You could eat all that junk food and junk drink sold by such missionary priests as I, or you could dine in the Leviathan, the enormous open-sided restaurant through which the lake breeze blew in the daytime and the land breeze blew at night. You could ride the roller coaster or win Kewpie dolls or stagger through the Fun House. You could watch sunsets as spectacular as any in the world, and almost as predictable as daylight and dark.

And you could dance. How you could dance. The floor, as big as the Mormon Tabernacle and domed over by the same sort of turtle-back roof, was locally believed to be the largest in the world, and may have been. Nine thousand people, on at least one occasion, danced on it at the same time to the music of R. Owen Sweeten’s band. Or bands. On special occasions, dancing was continuous, with a band at each end of the floor, one picking up as the other stopped. I remember the time when they forbade the Charleston for fear all those people coming down hard on the downbeat would shake the whole pavilion into the lake.

When the hippodrome wasn’t being used for dancing, it was used for other things: statehood celebrations, Tabernacle Choir concerts, band concerts, political rallies, even prizefights. In 1910 Jack Johnson and Jim Jeffries were scheduled to fight forty-five rounds there for the heavyweight championship, but Mormon scruples got in the way and the fight was moved. No Mormon scruples stood in the way when Rudolph Valentine and his dancing partner paid a visit, in the twenties, but so many Mormons and Mormon cars stood in the way that he couldn’t get out to the lake and had to be rescued and delivered, an hour and a half late, by a special train.

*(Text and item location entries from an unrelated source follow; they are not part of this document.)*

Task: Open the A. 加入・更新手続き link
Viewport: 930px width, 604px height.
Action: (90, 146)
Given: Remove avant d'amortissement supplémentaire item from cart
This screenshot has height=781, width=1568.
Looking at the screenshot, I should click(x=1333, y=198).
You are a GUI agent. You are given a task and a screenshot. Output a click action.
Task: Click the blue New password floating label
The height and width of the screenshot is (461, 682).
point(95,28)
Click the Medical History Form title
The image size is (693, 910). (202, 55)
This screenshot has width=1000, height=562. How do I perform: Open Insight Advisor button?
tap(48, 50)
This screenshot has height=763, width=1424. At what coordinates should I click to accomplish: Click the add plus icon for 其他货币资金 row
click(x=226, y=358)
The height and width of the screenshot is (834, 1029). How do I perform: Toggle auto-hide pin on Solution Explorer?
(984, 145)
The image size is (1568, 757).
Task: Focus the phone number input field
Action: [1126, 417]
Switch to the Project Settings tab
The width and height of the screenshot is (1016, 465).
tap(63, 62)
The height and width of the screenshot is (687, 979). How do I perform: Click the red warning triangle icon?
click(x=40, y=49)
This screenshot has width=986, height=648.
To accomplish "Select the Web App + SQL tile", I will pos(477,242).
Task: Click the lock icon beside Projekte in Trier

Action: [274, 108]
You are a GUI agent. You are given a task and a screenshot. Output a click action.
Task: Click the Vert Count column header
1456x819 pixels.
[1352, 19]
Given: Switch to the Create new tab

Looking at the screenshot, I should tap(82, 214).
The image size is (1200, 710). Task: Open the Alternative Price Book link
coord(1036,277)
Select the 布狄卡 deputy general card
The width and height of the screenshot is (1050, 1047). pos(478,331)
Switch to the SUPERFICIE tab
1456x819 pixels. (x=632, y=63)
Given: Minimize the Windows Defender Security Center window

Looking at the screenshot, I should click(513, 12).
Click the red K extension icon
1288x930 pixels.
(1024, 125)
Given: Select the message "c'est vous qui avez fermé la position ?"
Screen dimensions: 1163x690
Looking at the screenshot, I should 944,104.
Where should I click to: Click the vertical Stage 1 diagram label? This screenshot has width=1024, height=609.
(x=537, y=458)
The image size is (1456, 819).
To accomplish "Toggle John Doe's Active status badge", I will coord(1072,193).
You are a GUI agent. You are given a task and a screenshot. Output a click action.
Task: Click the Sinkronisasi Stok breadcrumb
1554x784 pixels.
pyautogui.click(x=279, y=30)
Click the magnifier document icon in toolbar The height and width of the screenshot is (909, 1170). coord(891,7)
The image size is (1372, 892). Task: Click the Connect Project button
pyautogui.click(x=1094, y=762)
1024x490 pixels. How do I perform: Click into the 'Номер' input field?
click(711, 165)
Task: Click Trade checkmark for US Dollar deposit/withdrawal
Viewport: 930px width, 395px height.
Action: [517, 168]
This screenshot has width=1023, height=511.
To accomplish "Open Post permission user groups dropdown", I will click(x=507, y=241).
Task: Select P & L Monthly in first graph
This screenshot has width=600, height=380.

Actually, there were fairly constant clashes between the recreational principle and Mormon scruples. Compared with the ordinary midway, Saltair was almost squeaky clean, but no one who worked out there could fail to learn which concessions people who wanted a drink or a bottle should be sent to, and there were girls who were around so frequently that we thought them employees. My brother, who worked at the bathhouses, had a lot of stories to tell, most of which I could not believe but would have liked to. And there were enough difficulties about illegal sales of beer, and disregard of the Sunday closing hours, so that eventually the church unloaded Saltair, taking pains to sell it to a syndicate of hierarchs whose standards were as high as the church’s own.